* start Material for this task *

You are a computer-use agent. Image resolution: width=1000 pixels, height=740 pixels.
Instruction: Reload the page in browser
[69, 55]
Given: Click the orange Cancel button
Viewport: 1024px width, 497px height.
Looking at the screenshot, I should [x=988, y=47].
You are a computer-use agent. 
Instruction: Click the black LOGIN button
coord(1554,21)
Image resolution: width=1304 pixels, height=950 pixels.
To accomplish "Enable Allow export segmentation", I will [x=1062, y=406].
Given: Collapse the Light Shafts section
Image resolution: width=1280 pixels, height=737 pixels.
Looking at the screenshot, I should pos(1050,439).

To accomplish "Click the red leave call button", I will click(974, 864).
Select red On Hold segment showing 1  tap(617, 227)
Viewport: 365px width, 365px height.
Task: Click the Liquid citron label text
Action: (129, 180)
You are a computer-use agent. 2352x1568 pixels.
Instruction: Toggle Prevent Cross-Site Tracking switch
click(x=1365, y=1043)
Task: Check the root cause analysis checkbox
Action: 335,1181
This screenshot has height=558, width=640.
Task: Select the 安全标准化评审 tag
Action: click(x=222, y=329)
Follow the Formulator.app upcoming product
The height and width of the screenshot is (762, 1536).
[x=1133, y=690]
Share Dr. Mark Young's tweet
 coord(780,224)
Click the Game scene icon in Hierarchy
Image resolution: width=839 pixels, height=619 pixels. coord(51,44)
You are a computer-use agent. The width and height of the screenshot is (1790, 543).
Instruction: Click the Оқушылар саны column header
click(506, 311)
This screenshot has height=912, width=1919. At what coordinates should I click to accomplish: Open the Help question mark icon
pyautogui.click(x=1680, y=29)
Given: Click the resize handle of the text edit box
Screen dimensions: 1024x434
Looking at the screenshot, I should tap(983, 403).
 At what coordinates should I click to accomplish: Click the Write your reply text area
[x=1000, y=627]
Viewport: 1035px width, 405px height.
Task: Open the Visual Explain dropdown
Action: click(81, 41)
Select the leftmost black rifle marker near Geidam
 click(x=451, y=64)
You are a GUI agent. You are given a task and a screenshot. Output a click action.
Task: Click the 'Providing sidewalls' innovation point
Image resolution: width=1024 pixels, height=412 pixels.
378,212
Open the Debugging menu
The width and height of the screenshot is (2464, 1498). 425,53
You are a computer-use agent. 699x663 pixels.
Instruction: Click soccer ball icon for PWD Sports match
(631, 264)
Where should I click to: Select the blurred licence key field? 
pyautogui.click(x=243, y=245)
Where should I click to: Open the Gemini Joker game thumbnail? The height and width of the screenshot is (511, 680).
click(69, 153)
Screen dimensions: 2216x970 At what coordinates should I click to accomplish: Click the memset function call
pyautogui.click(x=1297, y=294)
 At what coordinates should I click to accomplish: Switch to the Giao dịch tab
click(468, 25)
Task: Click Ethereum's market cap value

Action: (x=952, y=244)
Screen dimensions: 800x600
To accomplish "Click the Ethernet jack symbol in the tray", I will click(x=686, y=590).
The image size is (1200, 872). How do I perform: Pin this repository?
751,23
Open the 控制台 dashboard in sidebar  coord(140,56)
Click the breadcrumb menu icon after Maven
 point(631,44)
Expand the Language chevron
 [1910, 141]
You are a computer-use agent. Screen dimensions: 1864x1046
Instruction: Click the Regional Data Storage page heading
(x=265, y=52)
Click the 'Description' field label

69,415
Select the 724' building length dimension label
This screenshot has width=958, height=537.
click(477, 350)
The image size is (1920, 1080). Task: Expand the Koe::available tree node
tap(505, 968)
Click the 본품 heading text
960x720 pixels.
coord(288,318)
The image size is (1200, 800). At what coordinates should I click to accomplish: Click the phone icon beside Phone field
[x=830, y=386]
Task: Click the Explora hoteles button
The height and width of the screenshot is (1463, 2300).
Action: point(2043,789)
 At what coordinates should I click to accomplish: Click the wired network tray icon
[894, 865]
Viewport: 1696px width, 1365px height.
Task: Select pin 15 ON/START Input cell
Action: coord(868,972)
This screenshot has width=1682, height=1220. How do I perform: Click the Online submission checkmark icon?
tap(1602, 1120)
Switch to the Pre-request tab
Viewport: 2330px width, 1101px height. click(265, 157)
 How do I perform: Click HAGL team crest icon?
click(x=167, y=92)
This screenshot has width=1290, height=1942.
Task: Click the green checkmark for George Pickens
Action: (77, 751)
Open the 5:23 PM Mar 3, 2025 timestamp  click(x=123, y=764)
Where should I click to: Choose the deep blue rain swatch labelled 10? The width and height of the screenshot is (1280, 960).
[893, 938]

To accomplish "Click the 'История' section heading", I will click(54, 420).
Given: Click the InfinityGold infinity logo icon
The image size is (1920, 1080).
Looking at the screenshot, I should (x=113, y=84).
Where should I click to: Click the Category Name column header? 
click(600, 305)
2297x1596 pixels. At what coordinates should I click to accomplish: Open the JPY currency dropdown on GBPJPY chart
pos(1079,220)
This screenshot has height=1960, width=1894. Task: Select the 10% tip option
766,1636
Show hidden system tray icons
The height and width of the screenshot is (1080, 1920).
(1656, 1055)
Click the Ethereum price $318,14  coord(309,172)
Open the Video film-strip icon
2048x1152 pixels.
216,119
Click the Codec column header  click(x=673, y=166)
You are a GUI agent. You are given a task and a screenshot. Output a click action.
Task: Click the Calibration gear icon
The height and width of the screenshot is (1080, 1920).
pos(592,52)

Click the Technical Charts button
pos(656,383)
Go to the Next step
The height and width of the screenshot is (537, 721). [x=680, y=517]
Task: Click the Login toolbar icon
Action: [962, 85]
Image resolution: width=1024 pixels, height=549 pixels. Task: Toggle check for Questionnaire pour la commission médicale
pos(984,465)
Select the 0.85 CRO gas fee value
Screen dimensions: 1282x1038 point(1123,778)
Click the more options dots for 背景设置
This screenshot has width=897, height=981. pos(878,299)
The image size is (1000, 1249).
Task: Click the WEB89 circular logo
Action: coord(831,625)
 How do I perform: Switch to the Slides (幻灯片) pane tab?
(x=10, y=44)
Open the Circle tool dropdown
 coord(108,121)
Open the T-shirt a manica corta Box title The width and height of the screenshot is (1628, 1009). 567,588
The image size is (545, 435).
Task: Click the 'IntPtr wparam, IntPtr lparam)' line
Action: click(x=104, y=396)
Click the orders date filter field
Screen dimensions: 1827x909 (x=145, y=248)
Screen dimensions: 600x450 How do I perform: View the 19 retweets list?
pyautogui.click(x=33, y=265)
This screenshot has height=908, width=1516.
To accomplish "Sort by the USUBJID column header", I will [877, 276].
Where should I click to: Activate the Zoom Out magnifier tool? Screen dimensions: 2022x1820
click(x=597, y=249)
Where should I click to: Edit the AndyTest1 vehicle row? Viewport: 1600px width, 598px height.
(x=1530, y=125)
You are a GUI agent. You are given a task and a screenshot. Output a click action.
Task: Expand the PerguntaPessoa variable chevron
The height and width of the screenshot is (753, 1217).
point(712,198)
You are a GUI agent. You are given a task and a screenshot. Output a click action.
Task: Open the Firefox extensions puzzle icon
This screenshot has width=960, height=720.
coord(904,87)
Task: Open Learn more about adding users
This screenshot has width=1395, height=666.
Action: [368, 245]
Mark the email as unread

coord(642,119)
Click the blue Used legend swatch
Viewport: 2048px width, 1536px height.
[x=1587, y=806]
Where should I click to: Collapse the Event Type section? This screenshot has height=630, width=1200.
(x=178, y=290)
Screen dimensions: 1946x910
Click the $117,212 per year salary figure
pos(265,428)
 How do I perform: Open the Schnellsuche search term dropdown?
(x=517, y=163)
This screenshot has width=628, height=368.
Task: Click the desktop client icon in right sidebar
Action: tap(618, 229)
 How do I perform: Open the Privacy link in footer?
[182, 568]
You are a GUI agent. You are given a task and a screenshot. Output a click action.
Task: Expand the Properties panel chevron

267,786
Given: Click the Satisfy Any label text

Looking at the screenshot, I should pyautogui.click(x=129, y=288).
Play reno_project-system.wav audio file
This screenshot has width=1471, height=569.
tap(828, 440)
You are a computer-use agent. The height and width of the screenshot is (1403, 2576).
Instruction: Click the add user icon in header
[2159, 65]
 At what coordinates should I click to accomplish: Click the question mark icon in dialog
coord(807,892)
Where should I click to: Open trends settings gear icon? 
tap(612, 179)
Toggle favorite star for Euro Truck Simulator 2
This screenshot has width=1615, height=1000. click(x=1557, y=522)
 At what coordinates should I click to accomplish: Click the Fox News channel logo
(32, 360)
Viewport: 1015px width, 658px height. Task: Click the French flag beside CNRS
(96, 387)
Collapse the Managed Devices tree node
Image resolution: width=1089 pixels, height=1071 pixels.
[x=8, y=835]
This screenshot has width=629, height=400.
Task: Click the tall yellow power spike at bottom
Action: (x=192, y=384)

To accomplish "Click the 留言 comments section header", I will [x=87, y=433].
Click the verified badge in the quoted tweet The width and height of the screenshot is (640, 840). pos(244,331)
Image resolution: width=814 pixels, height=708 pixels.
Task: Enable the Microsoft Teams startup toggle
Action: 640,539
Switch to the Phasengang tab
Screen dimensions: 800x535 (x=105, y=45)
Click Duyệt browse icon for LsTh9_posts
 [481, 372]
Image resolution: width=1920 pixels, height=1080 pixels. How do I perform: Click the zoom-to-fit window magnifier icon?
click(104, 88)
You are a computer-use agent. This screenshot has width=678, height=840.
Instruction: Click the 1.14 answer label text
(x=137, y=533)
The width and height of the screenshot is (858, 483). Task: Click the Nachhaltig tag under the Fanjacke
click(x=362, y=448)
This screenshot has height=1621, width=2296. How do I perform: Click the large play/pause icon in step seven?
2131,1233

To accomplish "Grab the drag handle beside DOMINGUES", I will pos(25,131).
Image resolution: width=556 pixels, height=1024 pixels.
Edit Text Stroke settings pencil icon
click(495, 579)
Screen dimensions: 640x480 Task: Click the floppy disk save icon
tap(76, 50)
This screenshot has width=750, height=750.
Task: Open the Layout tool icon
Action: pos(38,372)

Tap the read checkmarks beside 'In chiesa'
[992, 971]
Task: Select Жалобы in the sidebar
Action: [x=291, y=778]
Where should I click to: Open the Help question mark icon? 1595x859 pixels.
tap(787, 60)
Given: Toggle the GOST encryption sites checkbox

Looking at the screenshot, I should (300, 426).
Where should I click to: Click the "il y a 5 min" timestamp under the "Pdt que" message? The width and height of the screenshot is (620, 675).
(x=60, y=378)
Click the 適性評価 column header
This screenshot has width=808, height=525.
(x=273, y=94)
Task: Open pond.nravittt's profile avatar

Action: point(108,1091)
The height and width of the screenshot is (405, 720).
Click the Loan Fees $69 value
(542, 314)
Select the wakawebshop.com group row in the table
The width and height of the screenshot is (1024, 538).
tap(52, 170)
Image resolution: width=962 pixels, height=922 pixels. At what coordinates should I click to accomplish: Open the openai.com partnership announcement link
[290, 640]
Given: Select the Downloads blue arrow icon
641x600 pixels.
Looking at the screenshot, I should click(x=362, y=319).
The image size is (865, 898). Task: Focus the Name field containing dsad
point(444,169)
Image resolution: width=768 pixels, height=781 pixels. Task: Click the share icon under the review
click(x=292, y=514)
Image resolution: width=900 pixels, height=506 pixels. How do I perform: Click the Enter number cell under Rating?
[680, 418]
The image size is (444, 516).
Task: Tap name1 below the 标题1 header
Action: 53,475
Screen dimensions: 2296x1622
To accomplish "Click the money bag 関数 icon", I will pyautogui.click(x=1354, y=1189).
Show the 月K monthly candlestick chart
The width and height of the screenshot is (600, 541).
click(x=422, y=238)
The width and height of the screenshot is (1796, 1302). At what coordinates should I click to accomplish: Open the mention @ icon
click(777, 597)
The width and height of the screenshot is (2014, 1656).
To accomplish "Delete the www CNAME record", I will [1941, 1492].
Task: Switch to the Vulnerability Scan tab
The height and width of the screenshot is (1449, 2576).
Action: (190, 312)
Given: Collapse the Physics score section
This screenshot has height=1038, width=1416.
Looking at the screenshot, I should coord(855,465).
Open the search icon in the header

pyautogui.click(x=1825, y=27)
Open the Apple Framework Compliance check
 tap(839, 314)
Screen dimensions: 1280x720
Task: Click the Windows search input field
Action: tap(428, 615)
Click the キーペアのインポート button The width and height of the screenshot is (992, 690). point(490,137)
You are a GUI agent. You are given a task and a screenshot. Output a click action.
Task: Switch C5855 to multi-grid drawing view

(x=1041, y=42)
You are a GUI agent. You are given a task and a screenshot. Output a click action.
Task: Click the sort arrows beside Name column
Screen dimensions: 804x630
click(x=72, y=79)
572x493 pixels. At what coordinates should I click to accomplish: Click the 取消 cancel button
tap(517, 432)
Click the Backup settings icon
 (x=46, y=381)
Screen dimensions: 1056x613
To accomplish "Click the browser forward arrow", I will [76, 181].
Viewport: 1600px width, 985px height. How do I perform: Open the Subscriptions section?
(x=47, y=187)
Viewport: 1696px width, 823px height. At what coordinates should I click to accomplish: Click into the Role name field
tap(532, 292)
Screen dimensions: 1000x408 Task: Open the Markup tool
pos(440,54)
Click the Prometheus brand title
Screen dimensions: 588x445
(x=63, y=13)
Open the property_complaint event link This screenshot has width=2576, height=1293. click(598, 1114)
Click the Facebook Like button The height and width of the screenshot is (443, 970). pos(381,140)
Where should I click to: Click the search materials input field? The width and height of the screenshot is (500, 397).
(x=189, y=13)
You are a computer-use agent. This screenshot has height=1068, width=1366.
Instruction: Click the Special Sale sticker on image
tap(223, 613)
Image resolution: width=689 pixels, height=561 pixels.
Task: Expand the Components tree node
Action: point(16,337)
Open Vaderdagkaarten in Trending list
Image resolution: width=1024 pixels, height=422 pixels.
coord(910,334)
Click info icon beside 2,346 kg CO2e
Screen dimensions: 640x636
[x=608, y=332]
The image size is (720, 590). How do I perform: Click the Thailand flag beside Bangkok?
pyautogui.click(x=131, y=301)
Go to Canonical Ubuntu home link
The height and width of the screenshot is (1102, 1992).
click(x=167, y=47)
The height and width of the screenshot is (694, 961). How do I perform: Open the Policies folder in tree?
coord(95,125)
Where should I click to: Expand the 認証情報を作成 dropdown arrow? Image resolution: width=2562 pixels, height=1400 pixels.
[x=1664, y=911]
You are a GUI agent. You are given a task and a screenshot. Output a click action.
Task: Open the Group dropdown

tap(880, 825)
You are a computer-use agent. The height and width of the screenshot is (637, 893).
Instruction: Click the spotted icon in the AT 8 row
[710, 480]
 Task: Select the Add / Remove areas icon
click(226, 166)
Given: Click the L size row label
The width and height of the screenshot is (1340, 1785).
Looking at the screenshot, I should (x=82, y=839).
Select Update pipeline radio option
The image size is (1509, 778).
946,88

* end Material for this task *

Transcribe the records without any changes, from the line with "Given: Click the L size row label" to the end of the records.

Given: Click the L size row label
The width and height of the screenshot is (1340, 1785).
Looking at the screenshot, I should (x=82, y=839).
Select Update pipeline radio option
The image size is (1509, 778).
946,88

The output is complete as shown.